Work order>
A verbatim restatement of the data, free of pictures, is what you should output.

Stored records>
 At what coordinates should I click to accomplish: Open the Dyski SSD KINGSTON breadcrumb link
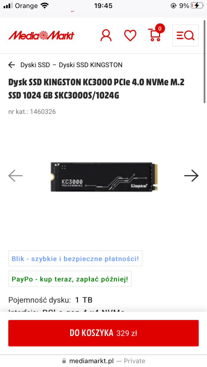tap(91, 65)
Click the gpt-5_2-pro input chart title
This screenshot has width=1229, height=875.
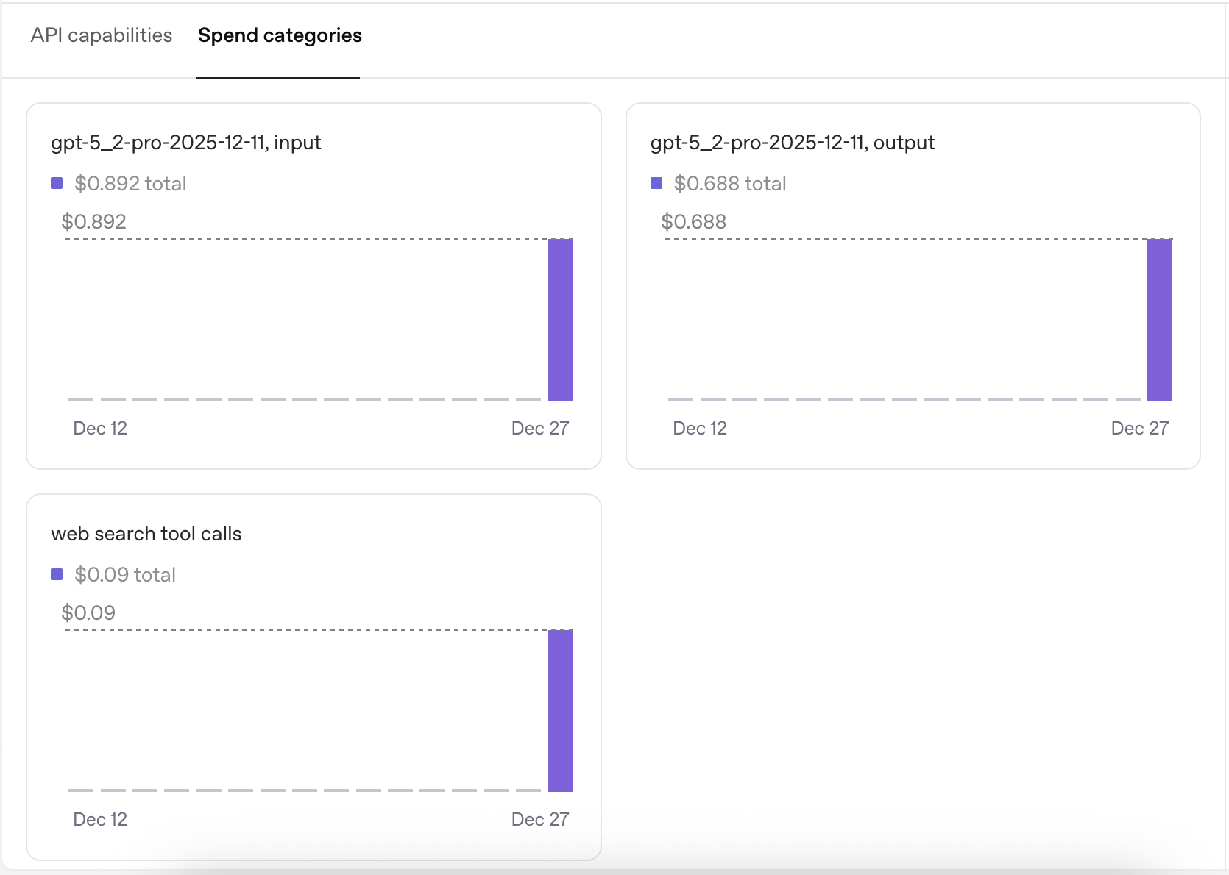point(186,143)
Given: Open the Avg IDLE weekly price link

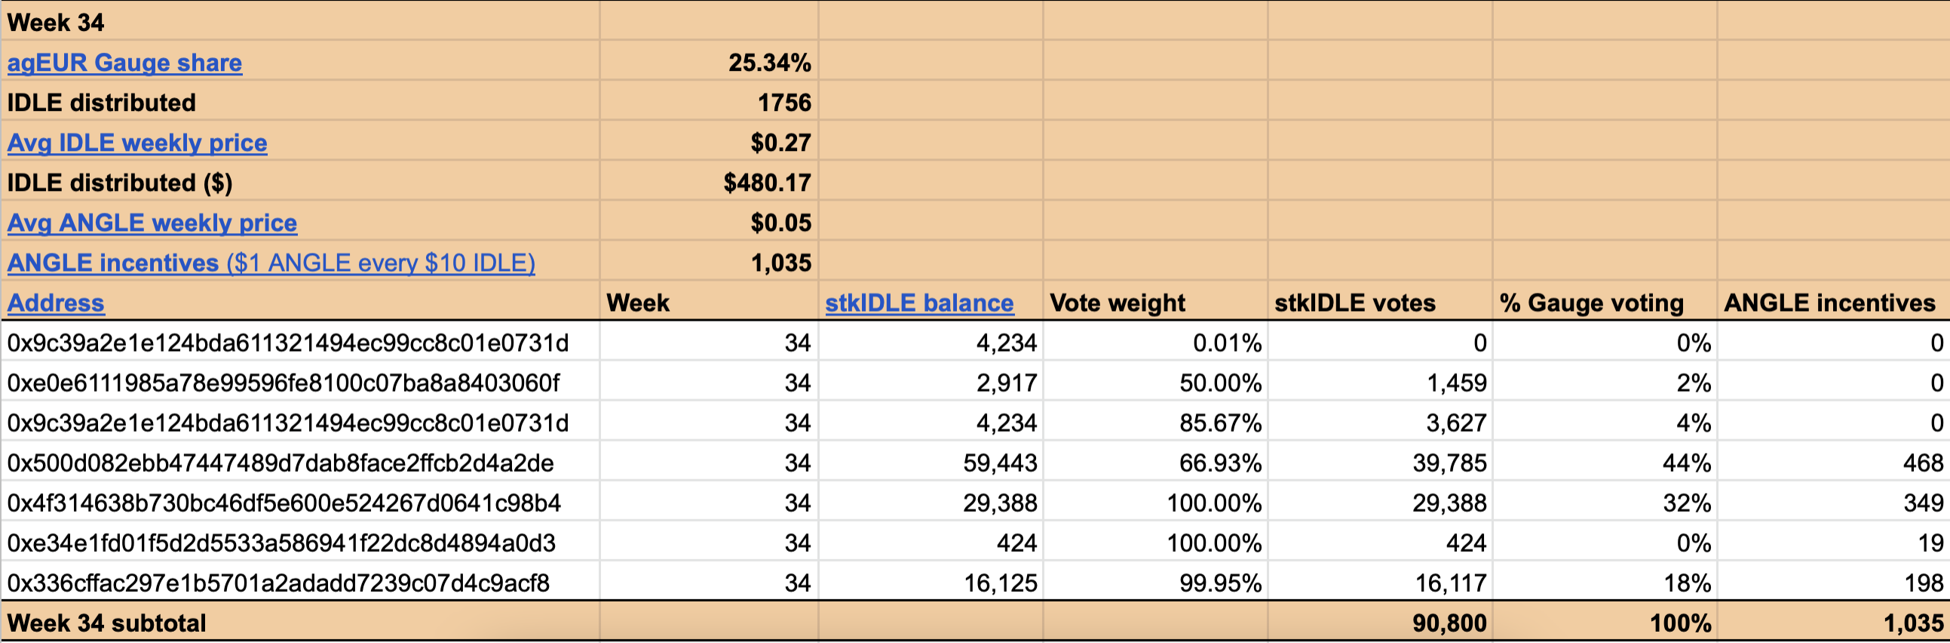Looking at the screenshot, I should point(137,142).
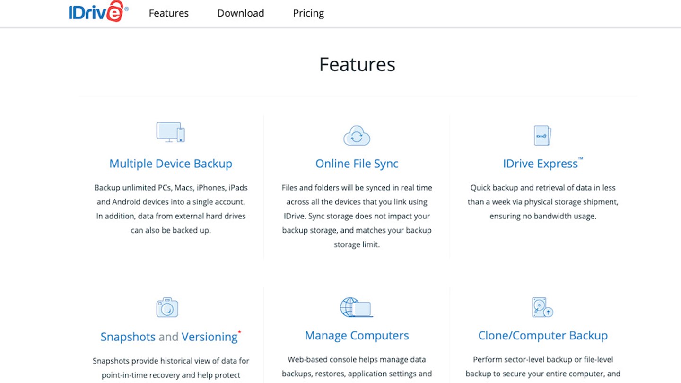Select the Clone/Computer Backup hard drive icon
Viewport: 681px width, 383px height.
pyautogui.click(x=542, y=307)
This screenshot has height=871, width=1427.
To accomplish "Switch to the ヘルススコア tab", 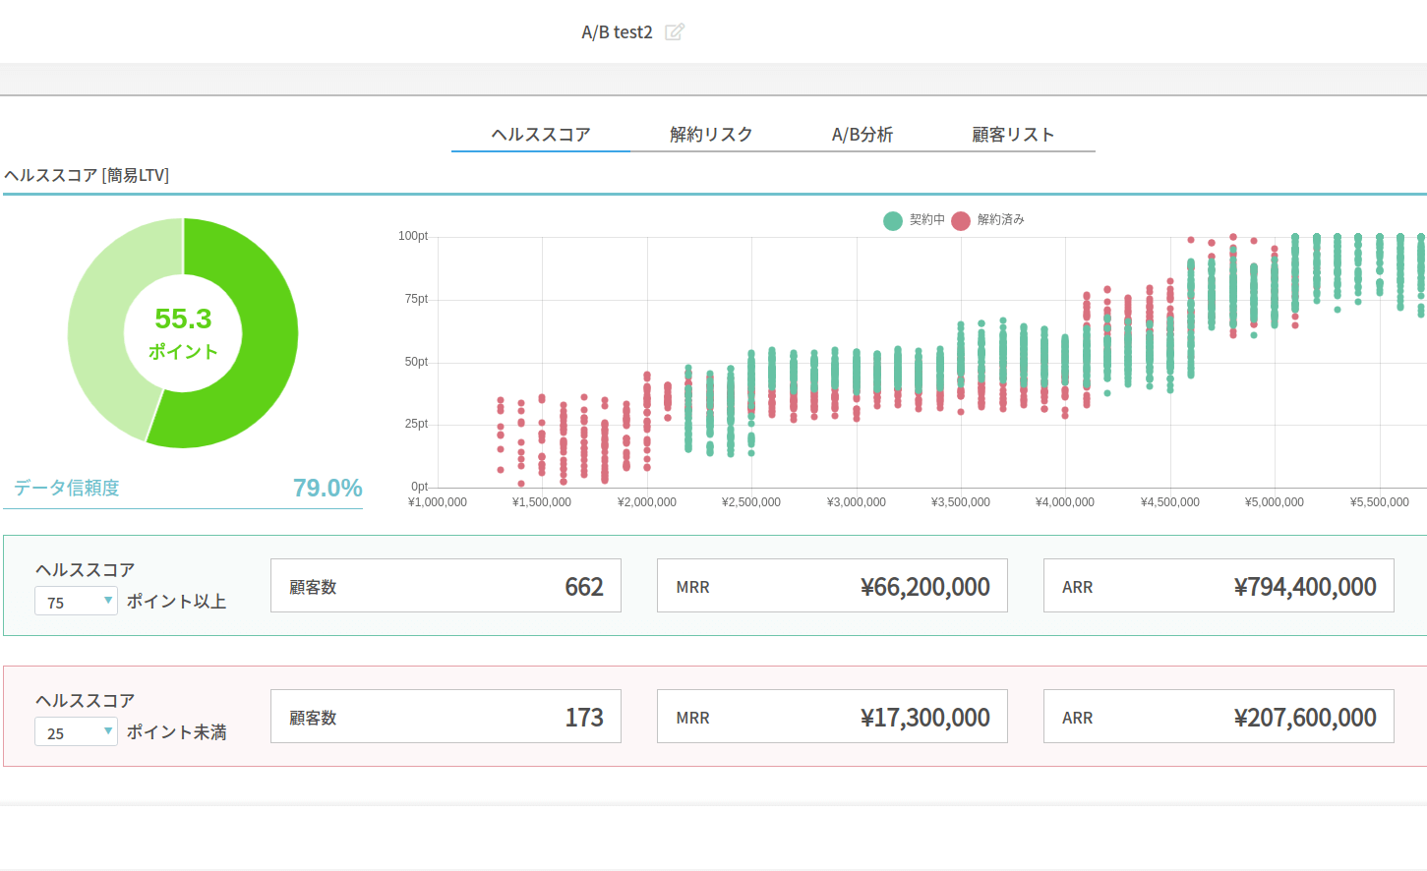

Result of the task>
 At what coordinates should I click to accomplish: Open the Dyski SSD KINGSTON breadcrumb link
tap(91, 65)
Click the gpt-5_2-pro input chart title
This screenshot has width=1229, height=875.
point(186,143)
Given: Open the Avg IDLE weekly price link

Looking at the screenshot, I should point(137,142).
Select the Clone/Computer Backup hard drive icon
Viewport: 681px width, 383px height.
pyautogui.click(x=542, y=307)
This screenshot has height=871, width=1427.
To accomplish "Switch to the ヘルススコア tab", 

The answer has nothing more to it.